▶ _DATASET EXTRACT_
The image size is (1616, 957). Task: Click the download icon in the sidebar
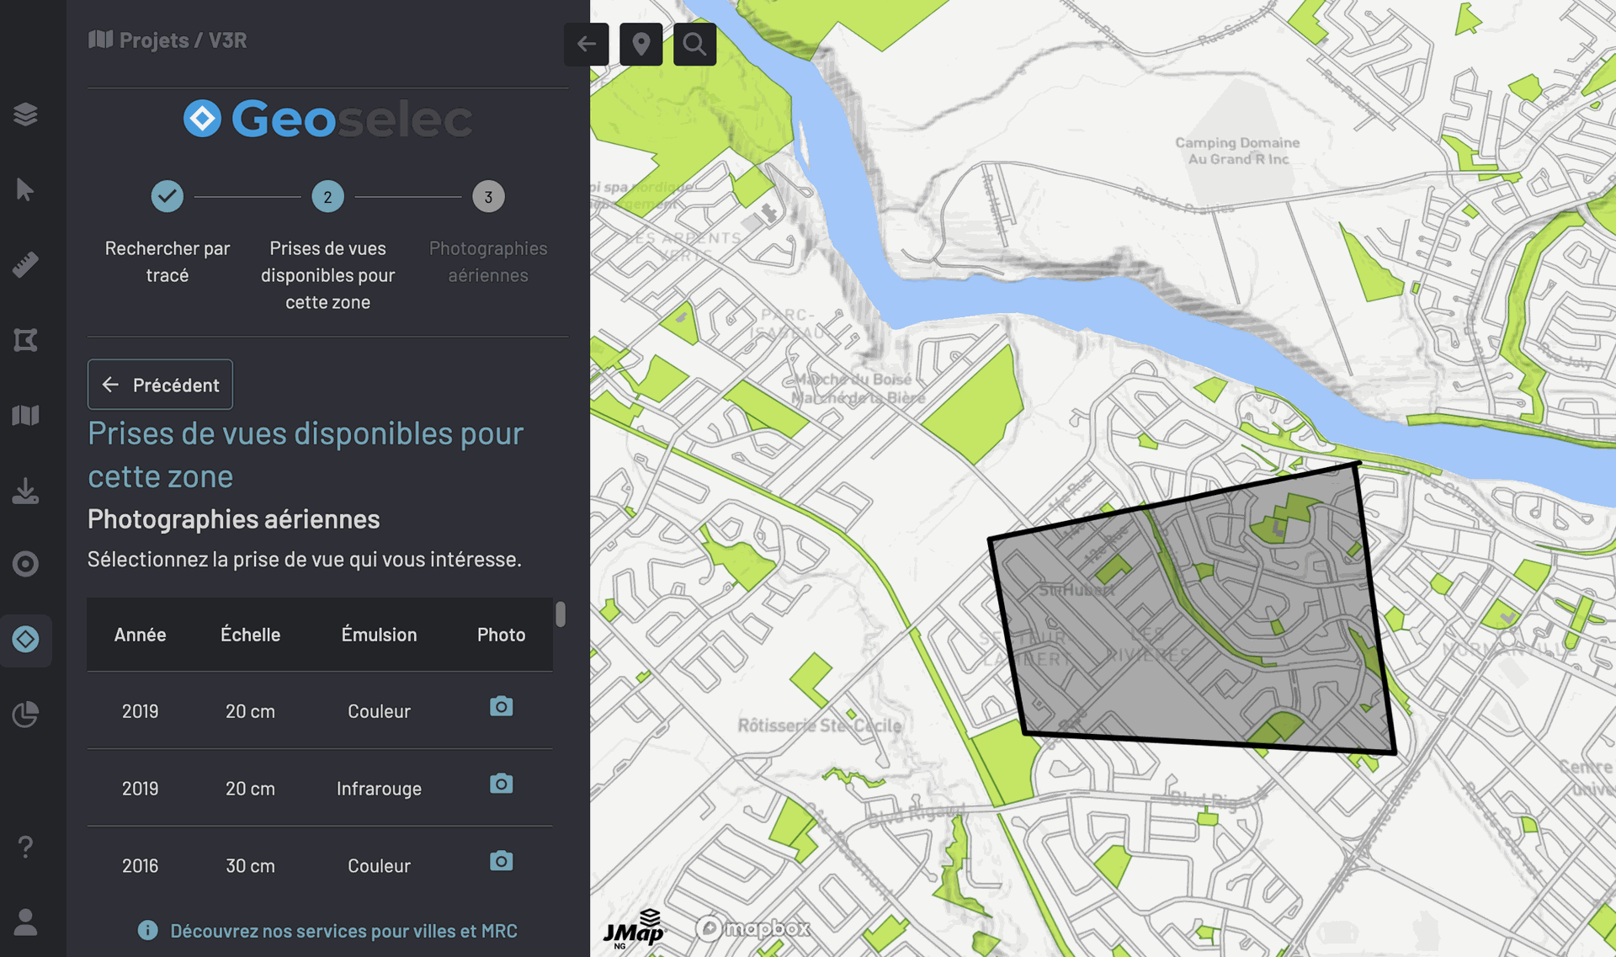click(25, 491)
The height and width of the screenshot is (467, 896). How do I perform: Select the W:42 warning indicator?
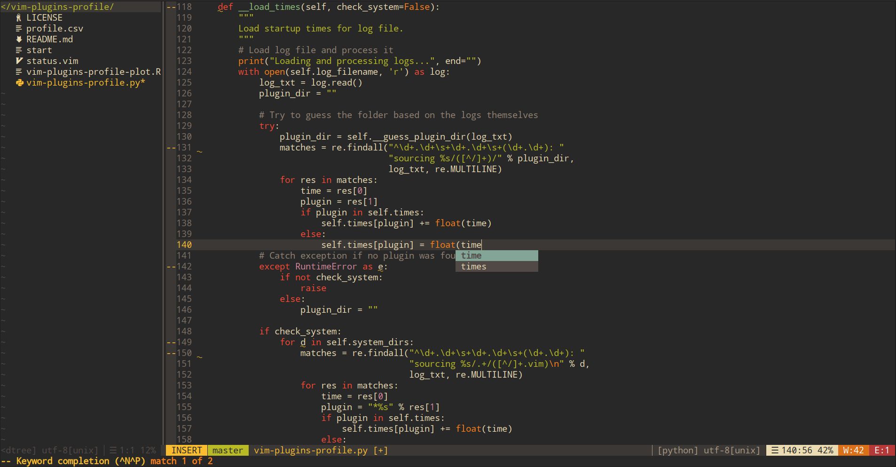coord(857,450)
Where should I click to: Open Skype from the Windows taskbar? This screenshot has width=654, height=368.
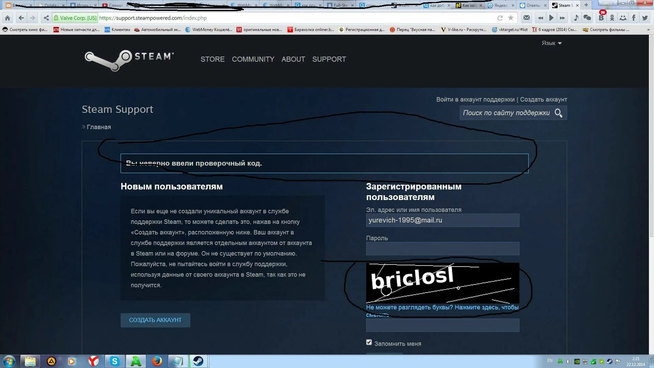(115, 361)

▶ _WHAT NEEDS TO BE DONE_
Exact output of each line above is wanted, without the pictures.

▶ _RESULT OF THE TASK_
The image size is (1616, 957). Task: Click the download icon in the sidebar
click(25, 491)
The height and width of the screenshot is (467, 896). How do I perform: Select the W:42 warning indicator?
coord(857,450)
Where should I click to: Open Skype from the Windows taskbar? This screenshot has width=654, height=368.
(115, 361)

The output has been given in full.